What’s with the bow tie, Eric?
Signature neckwear for candidate stems from a father-daughter Christmas story
A decade ago then 15-year-old Caitlyn Van Lancker of Clinton grew weary of what had become a predictable Christmas gift for her father — the traditional shirt and tie.
Yeah, boring, right!
So Caitlyn summoned more inventiveness on the shopping excursions for her father in 2012 and landed on a Christmas present that is now a signature sartorial feature for Eric Van Lancker, the Democratic candidate for lieutenant governor in Iowa.
“I was finally like, we’ve got to get more creative than this,” Caitlyn, now 25 and working in Clinton, said. “At Kohl’s we saw the bow-tie rack and there were three or four of them hanging there. I was like that’s what we are doing this year.”
Now, when people see Eric Van Lancker in public, he’s generally sporting a bow tie. It went from lark to brand, notes Caitlyn, rather proudly.
Van Lancker, a four-term Clinton County auditor, who is running with Democratic gubernatorial candidate Deidre DeJear, says he has about 70 bow ties in a growing collection. His daughter is always scouting for new ones, and friends and acquaintances often send the ties.
“It’s a thing in our relationship where we show each other something new and we always both go head first into whatever it is,” Caitlyn said. “I guess the bow tie is just the most physical thing you can see, kind of a symbol between the two of us.”
“It’s like our unique bond, something we both have interest in and we share in and I get a chance to display that,” Eric said.
Van Lancker, 53, and his wife, Tanya, also have a son: Jackson, 21, a paramedic in Cedar Rapids.
That first bow tie around the Christmas tree in the Van Lancker home was a purple paisley one.
“I have pretty much every color, every pattern,” Van Lancker said.
He has one adorned with zombies for Halloween and one with Christmas wreaths for December.
“I think it just kind of wound up fitting in to the way I just like to dress as nice as I can,” he said. “What I enjoy about it is you don’t see bow ties very often so people will say, ‘Oh nice bow tie,’ and I might start up another conversation with someone with whom I normally wouldn’t have talked. So I have really enjoyed that aspect of it.”
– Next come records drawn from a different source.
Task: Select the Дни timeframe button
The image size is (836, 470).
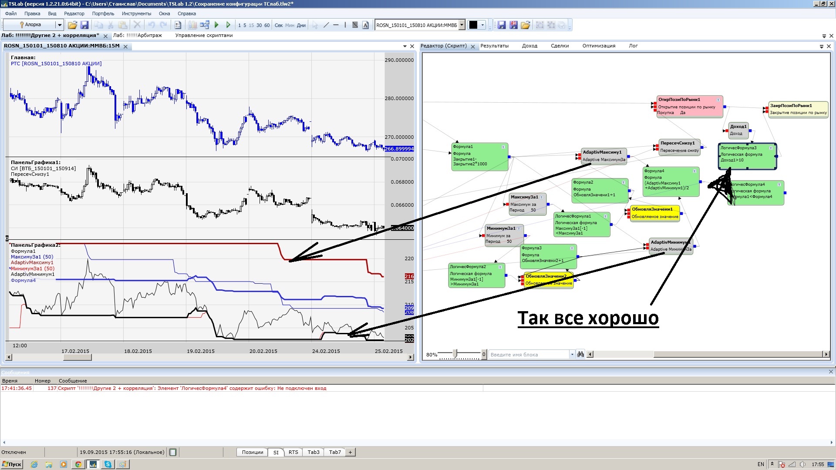Action: pos(301,25)
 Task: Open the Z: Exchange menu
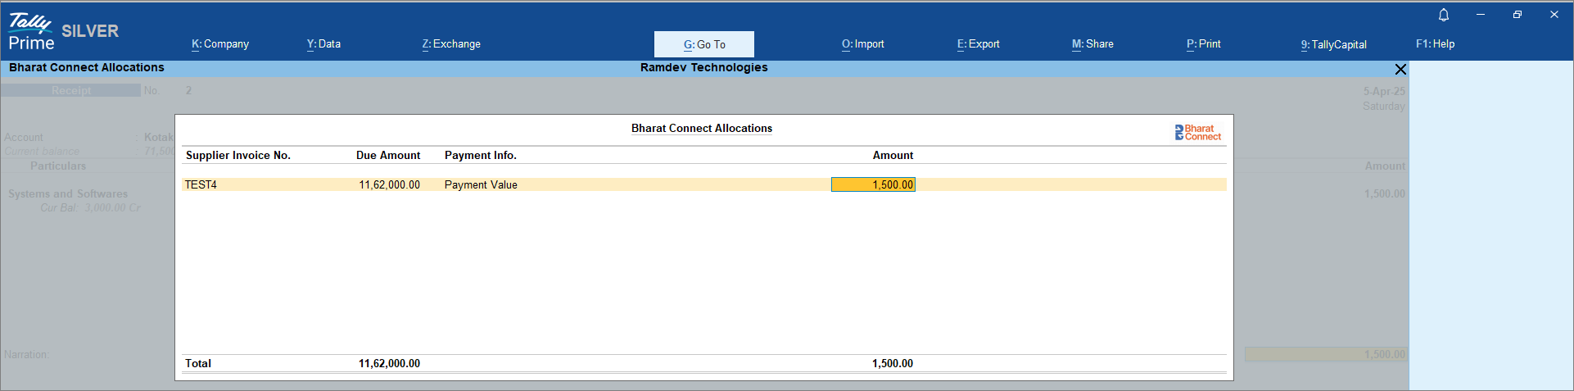(x=451, y=44)
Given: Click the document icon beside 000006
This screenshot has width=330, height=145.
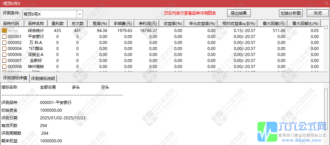Looking at the screenshot, I should pyautogui.click(x=4, y=54).
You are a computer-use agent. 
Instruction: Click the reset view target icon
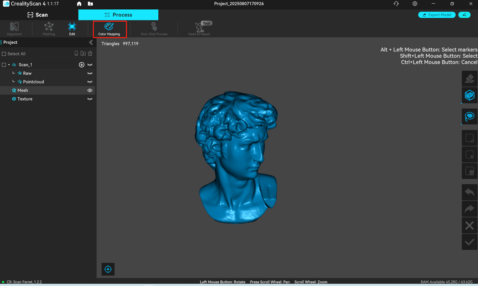108,269
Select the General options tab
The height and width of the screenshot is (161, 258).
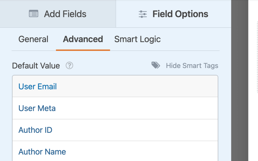pyautogui.click(x=33, y=39)
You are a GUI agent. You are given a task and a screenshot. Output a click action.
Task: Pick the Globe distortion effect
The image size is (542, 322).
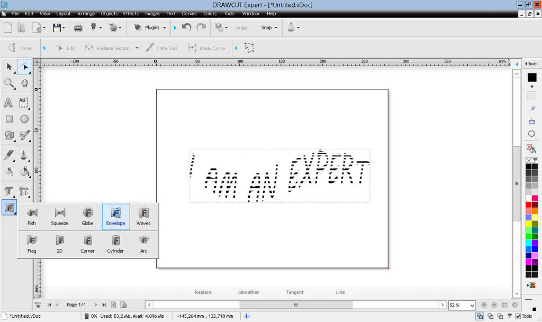(x=87, y=217)
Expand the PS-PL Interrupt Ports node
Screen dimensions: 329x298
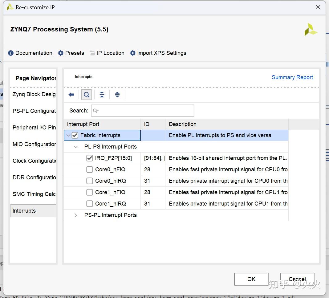(76, 215)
It’s to the point where if Van Lancker isn’t wearing a bow tie, the absence attracts disappointment, or at least attention.
“People will kind of yell back at me, ‘Hey, where’s the bow tie?” he said.
Van Lancker ties all the bow ties he wears he ties himself. No clip-on shortcuts here.
He owns many red, white and blue ties, and patriotic-themed ties, for walking in parades and other official functions.
His only issue with bow ties is that it’s often hard to loosen them.
How long does it take him to tie a bow tie?
With the help of YouTube, and then with the experience of the years, he can do that quickly now.
“Oh goodness, I’d say 30 seconds, depending on which bow tie it is because some of them are little tougher than others,” Van Lancker said. “Some of them are a little stiffer, a little tighter, because of the material.”